13 2. Die Beschwerde rügt als verfahrensfehlerhaft, dass das Oberverwaltungsgericht das Vorliegen einer Wiederholungsgefahr nicht weiter als geschehen aufgeklärt hat. Dies führt nicht zur Zulassung der Revision.

14 Eine Aufklärungsrüge setzt voraus, dass substantiiert dargetan wird, hinsichtlich welcher tatsächlichen Umstände Aufklärungsbedarf bestanden hat, welche für geeignet und erforderlich gehaltenen Aufklärungsmaßnahmen hierfür in Betracht gekommen wären, welche tatsächlichen Feststellungen bei der Durchführung der vermissten Sachverhaltsaufklärung voraussichtlich getroffen worden wären und inwiefern das unterstellte Ergebnis zu einer dem Beschwerdeführer günstigeren Entscheidung hätte führen können (stRspr, vgl.
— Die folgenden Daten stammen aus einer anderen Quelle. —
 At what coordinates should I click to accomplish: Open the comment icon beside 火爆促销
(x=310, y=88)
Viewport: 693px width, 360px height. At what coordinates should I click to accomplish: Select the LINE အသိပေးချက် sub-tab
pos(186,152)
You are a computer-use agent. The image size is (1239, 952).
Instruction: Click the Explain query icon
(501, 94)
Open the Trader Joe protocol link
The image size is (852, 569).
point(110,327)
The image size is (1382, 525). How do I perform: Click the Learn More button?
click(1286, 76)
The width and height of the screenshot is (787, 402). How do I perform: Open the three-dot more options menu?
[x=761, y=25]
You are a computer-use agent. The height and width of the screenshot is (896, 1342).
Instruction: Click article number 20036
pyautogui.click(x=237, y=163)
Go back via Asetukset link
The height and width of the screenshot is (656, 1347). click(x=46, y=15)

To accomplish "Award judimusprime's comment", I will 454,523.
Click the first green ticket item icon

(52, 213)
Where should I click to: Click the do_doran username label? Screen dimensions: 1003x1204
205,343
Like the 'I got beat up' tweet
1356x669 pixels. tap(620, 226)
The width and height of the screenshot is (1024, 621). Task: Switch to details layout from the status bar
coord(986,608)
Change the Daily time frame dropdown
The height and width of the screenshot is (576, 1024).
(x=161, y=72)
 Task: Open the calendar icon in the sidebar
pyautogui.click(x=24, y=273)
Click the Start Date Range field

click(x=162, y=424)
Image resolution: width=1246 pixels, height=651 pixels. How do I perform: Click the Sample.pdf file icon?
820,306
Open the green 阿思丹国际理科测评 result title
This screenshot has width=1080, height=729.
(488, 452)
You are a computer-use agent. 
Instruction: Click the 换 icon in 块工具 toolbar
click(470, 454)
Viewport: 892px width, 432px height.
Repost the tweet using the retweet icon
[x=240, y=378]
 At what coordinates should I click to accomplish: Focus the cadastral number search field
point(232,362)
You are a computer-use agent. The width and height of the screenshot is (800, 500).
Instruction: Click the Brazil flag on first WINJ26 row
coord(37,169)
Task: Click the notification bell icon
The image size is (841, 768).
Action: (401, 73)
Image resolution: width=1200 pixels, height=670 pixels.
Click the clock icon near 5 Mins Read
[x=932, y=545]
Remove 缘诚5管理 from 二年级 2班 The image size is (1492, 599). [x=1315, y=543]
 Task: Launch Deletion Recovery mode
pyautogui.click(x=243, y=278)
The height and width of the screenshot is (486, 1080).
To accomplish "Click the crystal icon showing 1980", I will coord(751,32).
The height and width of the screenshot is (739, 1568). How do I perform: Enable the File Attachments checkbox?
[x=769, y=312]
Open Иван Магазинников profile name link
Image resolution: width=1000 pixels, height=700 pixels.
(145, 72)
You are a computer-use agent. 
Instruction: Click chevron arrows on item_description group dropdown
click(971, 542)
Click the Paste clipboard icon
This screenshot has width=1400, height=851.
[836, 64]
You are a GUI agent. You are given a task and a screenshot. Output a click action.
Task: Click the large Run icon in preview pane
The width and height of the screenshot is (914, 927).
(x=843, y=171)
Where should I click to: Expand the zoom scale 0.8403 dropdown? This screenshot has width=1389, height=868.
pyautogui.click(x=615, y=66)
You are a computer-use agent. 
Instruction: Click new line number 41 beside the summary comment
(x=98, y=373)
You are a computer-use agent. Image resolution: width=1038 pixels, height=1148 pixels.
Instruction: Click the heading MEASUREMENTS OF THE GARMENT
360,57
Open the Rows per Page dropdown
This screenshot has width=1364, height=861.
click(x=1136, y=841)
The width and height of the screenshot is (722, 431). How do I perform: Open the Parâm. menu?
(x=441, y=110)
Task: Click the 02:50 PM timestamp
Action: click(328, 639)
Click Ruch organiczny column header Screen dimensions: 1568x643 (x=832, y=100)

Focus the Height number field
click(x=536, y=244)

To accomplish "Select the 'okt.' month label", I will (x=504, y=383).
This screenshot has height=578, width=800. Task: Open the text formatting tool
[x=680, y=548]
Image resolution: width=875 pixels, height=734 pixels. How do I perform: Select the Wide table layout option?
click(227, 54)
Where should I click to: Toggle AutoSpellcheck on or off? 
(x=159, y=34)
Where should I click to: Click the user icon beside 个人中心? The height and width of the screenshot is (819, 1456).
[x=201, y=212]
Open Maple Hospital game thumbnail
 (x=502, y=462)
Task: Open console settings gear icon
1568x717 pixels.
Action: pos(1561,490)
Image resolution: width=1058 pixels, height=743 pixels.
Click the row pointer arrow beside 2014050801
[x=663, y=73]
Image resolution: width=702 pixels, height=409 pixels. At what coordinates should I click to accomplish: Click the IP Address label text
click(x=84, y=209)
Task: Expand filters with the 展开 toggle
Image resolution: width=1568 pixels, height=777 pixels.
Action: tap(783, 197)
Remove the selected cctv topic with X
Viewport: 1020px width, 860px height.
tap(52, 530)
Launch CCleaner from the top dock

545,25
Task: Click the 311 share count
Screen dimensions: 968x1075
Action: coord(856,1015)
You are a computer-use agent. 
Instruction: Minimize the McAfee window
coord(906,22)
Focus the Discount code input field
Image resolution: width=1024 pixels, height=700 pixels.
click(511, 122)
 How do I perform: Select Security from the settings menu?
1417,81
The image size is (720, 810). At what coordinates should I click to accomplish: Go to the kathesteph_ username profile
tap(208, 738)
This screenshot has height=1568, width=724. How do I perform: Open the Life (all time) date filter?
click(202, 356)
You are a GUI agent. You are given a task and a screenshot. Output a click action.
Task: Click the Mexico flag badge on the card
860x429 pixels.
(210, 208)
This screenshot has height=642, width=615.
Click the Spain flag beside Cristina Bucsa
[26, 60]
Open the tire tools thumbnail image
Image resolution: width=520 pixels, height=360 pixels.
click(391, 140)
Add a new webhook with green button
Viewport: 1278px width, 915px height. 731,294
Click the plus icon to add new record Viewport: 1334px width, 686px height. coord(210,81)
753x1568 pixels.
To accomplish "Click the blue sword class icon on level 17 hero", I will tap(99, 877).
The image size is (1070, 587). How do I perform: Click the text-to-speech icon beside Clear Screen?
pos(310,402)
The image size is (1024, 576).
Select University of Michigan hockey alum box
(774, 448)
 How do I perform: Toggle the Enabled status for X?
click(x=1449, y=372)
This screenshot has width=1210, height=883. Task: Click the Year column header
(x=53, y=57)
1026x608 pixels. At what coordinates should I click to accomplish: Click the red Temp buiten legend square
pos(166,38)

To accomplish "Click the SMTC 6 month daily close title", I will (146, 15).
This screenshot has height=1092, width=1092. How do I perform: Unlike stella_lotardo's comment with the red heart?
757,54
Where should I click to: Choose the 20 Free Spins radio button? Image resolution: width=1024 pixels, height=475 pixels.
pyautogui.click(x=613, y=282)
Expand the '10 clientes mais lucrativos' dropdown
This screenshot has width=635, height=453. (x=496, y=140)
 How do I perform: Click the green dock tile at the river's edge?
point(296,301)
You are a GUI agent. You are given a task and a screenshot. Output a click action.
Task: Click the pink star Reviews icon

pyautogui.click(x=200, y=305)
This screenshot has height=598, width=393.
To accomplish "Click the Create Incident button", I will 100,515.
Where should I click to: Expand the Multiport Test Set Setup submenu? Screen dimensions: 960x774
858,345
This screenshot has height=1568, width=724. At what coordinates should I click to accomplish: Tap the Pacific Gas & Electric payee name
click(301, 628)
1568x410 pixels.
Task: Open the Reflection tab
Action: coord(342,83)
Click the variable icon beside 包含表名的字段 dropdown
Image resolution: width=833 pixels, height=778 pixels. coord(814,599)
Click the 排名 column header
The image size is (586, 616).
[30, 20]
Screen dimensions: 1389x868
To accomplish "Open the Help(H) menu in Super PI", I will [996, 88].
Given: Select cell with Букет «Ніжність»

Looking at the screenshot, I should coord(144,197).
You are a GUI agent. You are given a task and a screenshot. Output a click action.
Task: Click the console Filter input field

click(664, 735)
BVerwG, Beschluss vom 19. August 1997 - 7 B 261.97 - Buchholz 310 § 133 <n.F.> VwGO Nr. 26 S. 14 f. und vom 14. Oktober 2019 - 4 B 27.19 - ZfBR 2020, 173 Rn. 19). Das Oberverwaltungsgericht hat unter Würdigung des Beteiligtenvorbringens eine hinreichend konkrete Wiederholungsgefahr verneint (UA S. 18). Welche weiteren, konkreten Aufklärungsmaßnahmen sich dem Gericht hätten aufdrängen müssen, zeigt die Beschwerde nicht auf. Ihre Kritik erschöpft sich darin, die tatrichterliche Würdigung der Vorinstanz anzugreifen.

15 Die Kostenentscheidung beruht auf § 154 Abs. 2 VwGO, die Festsetzung des Streitwerts auf § 47 Abs. 1 und 3, § 52 Abs. 1 GKG.